Federal judge rules that public colleges cannot bar leafleting by groups whose views contradict anti-bias policies.

January 26, 2015

A federal judge has rejected a series of arguments from Waubonsee Community College about why it should be permitted to bar an anti-gay group from passing out fliers on campus.

The group's advocacy for positions that run counter to the Illinois college's anti-bias policies are not a legal justification, the judge ruled, and barring the group from leafleting would violate First Amendment principles. Judge Robert W. Gettelman ordered the college to come up with new policies this week that would not limit constitutionally protected free speech.

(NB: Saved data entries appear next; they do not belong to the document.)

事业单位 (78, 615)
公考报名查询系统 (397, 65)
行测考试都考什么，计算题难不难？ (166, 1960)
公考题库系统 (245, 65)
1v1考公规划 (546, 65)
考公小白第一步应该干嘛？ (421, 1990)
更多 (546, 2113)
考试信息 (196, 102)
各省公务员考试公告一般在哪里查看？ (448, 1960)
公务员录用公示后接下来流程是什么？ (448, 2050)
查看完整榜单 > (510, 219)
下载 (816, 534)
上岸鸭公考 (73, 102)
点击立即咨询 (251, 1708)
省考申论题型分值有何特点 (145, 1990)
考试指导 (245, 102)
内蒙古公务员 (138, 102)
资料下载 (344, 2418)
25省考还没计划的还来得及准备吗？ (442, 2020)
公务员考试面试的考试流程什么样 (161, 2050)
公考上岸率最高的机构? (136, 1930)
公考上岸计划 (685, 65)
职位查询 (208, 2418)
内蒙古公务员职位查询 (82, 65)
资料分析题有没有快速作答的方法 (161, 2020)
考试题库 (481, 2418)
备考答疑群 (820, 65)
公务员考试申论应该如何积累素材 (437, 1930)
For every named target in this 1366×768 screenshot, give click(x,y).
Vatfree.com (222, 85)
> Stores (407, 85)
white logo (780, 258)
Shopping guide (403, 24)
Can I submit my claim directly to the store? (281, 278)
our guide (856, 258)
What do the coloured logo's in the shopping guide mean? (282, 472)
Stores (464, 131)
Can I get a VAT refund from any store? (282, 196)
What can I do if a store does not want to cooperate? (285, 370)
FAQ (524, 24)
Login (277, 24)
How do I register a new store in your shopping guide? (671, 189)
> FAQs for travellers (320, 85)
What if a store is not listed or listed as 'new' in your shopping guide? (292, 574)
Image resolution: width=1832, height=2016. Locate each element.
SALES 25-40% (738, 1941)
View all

The request to distribute fliers came from a group called Heterosexuals Organized for a Moral Environment, which frequently goes by its acronym HOME. The group argues that gay relationships are immoral, that AIDS shows the dangers of being gay, and that the existence of gay people causes problems for straight people. "[T]he more homosexuals there are in the world the fewer potential mates for heterosexuals. And why would straight people want their choices of potential mates limited (especially by immoral lifestyles)?" says the group's website.

HOME asked Waubsonsee for permission to distribute two of its handouts: "The Uncensored Truth About Homosexuality" and "Gay Activism and Freedom of Speech and Religion."

Judge Gettelman did not dispute that the anti-gay views outlined in the fliers would promote policies that violate the college's anti-bias policies, which include sexual orientation as a status on which the college will not discriminate.

But not only did he find that the argument was inconsistent with First Amendment principles, he also said the college undercut its own claims that its policies on leaflets were content-neutral.

The judge quoted from a college letter to HOME denying the organization's request because its message was “in direct conflict with and disruptive of the college’s mission to uphold and adhere to the legal requirements for maintaining a non-discriminatory educational enforcement, free of unlawful hostility.”

Wrote Judge Gettelman: "Reliance on WCC’s anti-discrimination policy to bar plaintiffs from leafleting controverts defendant’s argument that the decision to reject plaintiffs’ request was content-neutral. Instead, the content of plaintiffs’ speech, which the school considered to violate its anti-discrimination policy, was the precise basis for WCC’s decision. Consequently, the court finds that defendant discriminated against plaintiffs based on the content of their speech."

In a footnote, the judge wrote that the First Amendment was intended for all ideas. "[I]t is not popular ideas, accepted by all, that need protecting. It is unpopular, even offensive, ideas that our most closely held constitutional right seeks to shelter," he said.

The press office at Waubonsee did not respond to a request for comment.